Here is a partial list of some of Nelson Mandela’s accomplishments as President of South Africa (source wikipedia):
- The introduction of free health care (1994) for all children under the age of six together with pregnant and breastfeeding women making use of public sector health facilities (a provision extended to all those using primary level public sector health care services in 1996).
- The launching of the Reconstruction and Development Programme, which invested in essential social services such as housing and health care.
- Increases in welfare spending, with public spending on welfare and social grants increased by 13% in 1996/97, 13% in 1997/98, and 7% in 1998/99.”
- The introduction of parity in grants for communities which were previously, including disability grants, child maintenance grants, and old-age pensions, which had previously been set at different levels for South Africa’s different racial groups.

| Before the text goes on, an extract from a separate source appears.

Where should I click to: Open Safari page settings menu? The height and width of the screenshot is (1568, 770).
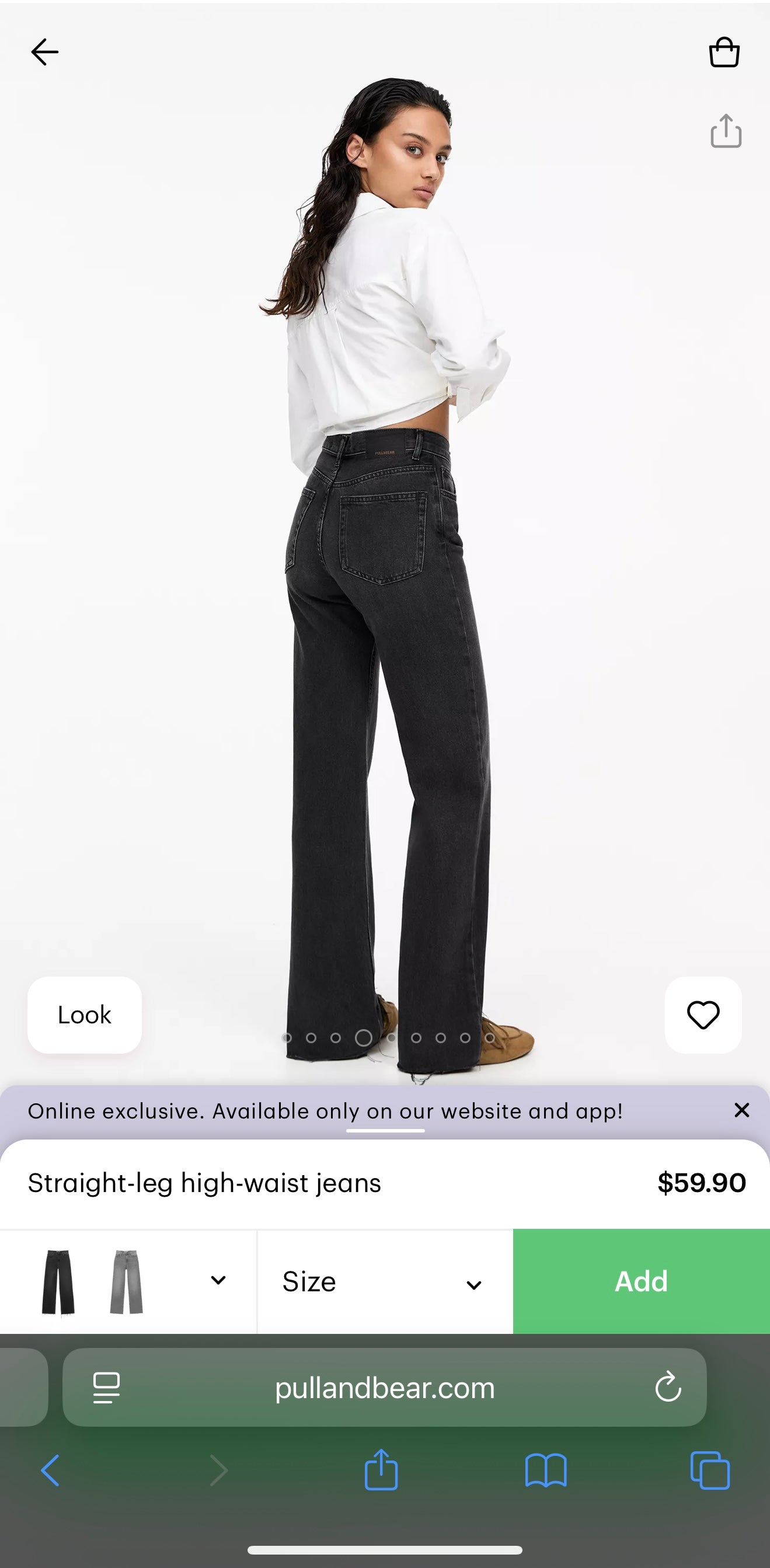(106, 1388)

- The extension of the application of the child maintenance grant to blacks in rural areas, who had been previously excluded from the system.
- A significant increase in public spending on education, with expenditure raised by 25% in 1996/97, 7% in 1997/98 and 4% in 1998/99.
- An expansion of reproductive health services.
- The Land Restitution Act of 1994, which enabled people who had lost their property as a result of the Natives Land Act, 1913 to claim back their land, leading to the settlement of tens of thousands of land claims.
- The introduction of child support grants (1998) to alleviate child poverty.
- The connection of 3 million people to telephone lines.
- The bringing of 1.5 million children into the education system.
- The upgrading or construction of 500 clinics.
- The connection of 2 million people to the electricity grid.
- The construction of 750,000 houses, housing nearly 3 million people in the process.
- The extension of water access to 3 million people.
- The introduction of compulsory schooling for African children between six and fourteen years.
- The provision of free meals for between 3.5 to 5 million school children.